• [Objective] Copy the passage about the Hobart swindler, starting with "He booked in" and going on through "was going on.", and substitute "innkeeper" for "landlord".

* BEGIN Source text *

A swindler often goes by many names and when a Sydney crook with a nefarious plan turned up in Hobart in January 1870, he was calling himself Alexander Lambert.

He booked in at the The Rock Hotel in Elizabeth Street. After a couple of weeks he departed, with a couple of bottles of brandy, but no word of explanation. He left behind a rather weighty box, presumably as assurance that he would be back to pay his bill. Mr Moore, the landlord, certainly hoped so. When Moore heard that Lambert had only moved up the street to the Old Bell Hotel, run by Mrs Smith, he wandered along and asked Lambert what was going on.

ELIZABETH STREET (Source, University of Tasmania)

Well, said Lambert, the landlady here has allowed me to store three barrels of brandy in the backyard. He said he had commenced a little business as a wine and spirit merchant.

SELLING HOBART’S SEA WATER

Now it turned out that the wily Lambert was making a lot of money for very little outlay. He had managed to insert a small bag inside the casks at the tap hole, which he filled with the brandy obtained from the Rock Hotel. To show ‘good faith’, he would test that liquor in front of customers by using a Sykes hydrometer; an instrument used for calculating the alcohol content of spirits.

* END Source text *
* BEGIN Material *

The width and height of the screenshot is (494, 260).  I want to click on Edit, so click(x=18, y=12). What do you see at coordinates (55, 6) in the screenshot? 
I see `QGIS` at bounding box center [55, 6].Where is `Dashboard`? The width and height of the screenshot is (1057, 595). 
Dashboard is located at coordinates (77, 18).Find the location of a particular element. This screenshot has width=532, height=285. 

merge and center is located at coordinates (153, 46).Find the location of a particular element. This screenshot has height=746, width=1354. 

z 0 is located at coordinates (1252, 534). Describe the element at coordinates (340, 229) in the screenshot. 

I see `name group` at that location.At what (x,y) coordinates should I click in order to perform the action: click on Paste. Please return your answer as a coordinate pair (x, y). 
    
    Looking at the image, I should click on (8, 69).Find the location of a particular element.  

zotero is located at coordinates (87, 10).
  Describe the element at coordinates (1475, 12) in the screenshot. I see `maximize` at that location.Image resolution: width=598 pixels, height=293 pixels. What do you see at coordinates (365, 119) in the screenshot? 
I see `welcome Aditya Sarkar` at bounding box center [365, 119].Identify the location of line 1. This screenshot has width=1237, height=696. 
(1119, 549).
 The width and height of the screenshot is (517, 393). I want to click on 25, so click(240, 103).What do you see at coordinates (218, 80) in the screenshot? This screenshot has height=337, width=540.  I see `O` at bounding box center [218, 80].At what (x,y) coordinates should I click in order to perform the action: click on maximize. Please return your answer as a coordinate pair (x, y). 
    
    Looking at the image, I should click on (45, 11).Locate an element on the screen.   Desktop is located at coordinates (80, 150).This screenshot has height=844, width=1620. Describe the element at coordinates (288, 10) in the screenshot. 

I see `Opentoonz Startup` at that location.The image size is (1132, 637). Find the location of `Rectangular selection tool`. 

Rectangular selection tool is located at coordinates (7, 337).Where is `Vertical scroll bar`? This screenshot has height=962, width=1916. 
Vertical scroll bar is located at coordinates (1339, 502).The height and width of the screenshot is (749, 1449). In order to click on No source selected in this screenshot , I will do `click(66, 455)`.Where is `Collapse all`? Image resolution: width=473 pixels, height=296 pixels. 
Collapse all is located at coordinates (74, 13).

* END Material *

• [Exercise result]
He booked in at the The Rock Hotel in Elizabeth Street. After a couple of weeks he departed, with a couple of bottles of brandy, but no word of explanation. He left behind a rather weighty box, presumably as assurance that he would be back to pay his bill. Mr Moore, the innkeeper, certainly hoped so. When Moore heard that Lambert had only moved up the street to the Old Bell Hotel, run by Mrs Smith, he wandered along and asked Lambert what was going on.